━━━━━ GIVEN ENTRIES

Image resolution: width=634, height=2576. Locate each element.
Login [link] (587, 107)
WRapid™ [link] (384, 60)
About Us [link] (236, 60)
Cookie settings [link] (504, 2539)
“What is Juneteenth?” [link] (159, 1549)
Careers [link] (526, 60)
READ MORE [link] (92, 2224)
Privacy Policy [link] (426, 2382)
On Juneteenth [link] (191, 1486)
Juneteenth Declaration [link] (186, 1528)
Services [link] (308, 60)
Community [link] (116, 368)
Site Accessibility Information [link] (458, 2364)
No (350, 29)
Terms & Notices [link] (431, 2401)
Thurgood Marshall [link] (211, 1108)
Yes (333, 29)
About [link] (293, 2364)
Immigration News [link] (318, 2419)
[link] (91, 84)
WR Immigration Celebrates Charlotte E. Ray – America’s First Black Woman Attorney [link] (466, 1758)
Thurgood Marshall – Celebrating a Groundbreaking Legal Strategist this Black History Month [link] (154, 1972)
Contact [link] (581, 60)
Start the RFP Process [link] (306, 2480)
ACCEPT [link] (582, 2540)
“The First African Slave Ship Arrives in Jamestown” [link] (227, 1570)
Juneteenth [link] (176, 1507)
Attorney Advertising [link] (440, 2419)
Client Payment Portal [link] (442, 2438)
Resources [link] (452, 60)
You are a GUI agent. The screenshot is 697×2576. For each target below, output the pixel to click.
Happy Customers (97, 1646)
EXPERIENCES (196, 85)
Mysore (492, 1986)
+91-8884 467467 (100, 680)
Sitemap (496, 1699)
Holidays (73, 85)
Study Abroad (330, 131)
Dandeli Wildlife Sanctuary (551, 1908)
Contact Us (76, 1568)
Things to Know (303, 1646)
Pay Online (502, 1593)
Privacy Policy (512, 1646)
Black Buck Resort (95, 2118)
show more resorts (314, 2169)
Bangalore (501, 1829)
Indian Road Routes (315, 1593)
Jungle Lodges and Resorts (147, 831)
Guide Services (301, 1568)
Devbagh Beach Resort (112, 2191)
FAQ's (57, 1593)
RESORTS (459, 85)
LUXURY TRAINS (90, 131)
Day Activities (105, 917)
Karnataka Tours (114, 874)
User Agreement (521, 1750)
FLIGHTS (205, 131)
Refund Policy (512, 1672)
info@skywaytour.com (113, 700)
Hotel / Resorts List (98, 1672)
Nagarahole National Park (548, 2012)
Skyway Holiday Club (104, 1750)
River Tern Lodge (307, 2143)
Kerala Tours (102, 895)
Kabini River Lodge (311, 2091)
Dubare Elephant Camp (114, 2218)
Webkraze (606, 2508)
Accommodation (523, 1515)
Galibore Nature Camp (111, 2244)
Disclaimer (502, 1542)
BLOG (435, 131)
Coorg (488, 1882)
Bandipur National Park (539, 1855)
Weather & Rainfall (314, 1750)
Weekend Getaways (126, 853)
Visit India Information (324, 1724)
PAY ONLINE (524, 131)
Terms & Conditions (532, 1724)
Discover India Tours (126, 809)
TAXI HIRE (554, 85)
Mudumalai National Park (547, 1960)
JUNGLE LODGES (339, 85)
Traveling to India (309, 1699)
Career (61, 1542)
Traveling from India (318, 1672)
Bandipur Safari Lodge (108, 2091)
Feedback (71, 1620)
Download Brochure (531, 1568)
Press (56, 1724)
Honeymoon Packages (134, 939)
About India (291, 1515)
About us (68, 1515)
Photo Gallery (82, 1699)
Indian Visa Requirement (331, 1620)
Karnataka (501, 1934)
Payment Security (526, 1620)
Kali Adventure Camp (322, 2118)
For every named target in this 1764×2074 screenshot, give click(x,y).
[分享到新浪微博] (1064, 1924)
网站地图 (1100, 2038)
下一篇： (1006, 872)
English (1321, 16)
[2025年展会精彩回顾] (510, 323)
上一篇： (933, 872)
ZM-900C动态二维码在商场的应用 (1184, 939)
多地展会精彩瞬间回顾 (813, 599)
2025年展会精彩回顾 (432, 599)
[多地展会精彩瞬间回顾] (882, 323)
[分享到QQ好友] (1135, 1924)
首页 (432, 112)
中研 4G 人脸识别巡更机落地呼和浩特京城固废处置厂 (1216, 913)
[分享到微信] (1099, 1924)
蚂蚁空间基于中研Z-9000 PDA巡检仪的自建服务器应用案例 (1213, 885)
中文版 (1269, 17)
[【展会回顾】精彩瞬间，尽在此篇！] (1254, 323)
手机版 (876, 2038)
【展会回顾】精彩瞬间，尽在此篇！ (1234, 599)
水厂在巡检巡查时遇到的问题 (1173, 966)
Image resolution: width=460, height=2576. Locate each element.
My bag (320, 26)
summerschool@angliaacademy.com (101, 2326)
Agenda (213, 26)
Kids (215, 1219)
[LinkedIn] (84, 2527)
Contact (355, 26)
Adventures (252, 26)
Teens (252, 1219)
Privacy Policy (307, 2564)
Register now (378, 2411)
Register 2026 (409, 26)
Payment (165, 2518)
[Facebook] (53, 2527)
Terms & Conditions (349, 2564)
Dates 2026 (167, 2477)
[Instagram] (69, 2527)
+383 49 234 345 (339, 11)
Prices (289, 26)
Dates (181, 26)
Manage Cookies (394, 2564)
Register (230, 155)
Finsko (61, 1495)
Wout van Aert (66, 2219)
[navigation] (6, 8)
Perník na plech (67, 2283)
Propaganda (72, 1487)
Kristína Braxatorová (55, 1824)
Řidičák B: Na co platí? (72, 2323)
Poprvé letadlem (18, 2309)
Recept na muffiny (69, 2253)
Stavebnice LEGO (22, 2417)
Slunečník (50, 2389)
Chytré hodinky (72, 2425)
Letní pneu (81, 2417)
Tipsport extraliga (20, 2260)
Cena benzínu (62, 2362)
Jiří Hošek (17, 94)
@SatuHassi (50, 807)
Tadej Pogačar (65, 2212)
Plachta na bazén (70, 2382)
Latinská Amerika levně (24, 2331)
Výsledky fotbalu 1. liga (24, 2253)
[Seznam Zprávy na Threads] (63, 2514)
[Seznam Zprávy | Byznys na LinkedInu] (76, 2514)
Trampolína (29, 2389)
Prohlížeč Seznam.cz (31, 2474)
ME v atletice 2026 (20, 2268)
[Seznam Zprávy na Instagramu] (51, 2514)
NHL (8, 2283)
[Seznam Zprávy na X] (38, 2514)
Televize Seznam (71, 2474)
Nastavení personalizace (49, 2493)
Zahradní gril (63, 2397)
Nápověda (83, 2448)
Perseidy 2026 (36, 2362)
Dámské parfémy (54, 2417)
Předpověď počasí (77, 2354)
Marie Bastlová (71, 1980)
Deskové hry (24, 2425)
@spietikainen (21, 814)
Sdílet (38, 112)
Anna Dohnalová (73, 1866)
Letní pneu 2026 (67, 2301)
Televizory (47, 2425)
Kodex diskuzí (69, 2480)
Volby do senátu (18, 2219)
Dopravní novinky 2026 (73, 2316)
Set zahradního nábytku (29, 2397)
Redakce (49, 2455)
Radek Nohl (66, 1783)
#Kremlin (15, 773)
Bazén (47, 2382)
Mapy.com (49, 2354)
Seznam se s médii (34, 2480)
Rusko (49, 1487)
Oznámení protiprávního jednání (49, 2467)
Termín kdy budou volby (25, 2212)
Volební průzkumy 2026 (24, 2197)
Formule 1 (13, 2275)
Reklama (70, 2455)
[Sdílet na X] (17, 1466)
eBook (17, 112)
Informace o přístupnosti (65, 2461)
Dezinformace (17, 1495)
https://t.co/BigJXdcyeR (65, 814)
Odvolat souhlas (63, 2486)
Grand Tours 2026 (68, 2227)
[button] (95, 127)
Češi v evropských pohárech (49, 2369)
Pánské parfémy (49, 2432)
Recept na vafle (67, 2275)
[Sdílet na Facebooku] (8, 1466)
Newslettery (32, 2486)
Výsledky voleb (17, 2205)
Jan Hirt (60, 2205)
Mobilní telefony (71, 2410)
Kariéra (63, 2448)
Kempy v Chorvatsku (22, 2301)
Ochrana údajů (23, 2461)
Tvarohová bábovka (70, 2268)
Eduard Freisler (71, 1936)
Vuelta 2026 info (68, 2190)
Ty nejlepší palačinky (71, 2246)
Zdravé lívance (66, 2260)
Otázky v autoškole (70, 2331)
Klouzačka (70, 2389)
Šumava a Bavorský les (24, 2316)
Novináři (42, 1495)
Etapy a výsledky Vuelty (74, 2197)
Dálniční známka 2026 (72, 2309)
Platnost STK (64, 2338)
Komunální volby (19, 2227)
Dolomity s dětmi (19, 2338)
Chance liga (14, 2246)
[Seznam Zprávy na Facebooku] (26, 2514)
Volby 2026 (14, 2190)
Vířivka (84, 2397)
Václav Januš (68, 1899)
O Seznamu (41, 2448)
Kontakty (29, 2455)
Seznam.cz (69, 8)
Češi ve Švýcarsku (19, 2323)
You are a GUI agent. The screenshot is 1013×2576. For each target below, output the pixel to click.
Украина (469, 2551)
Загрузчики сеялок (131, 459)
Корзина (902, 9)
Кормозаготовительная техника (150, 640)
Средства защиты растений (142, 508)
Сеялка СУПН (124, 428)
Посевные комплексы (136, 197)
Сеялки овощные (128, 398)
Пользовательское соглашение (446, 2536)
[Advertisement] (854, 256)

━━━━━━━━━━

WHAT NEEDS TO BE DONE: Number only, please: work out how many lines of the listing hold "output".

RESPONSE TO THIS TASK: 2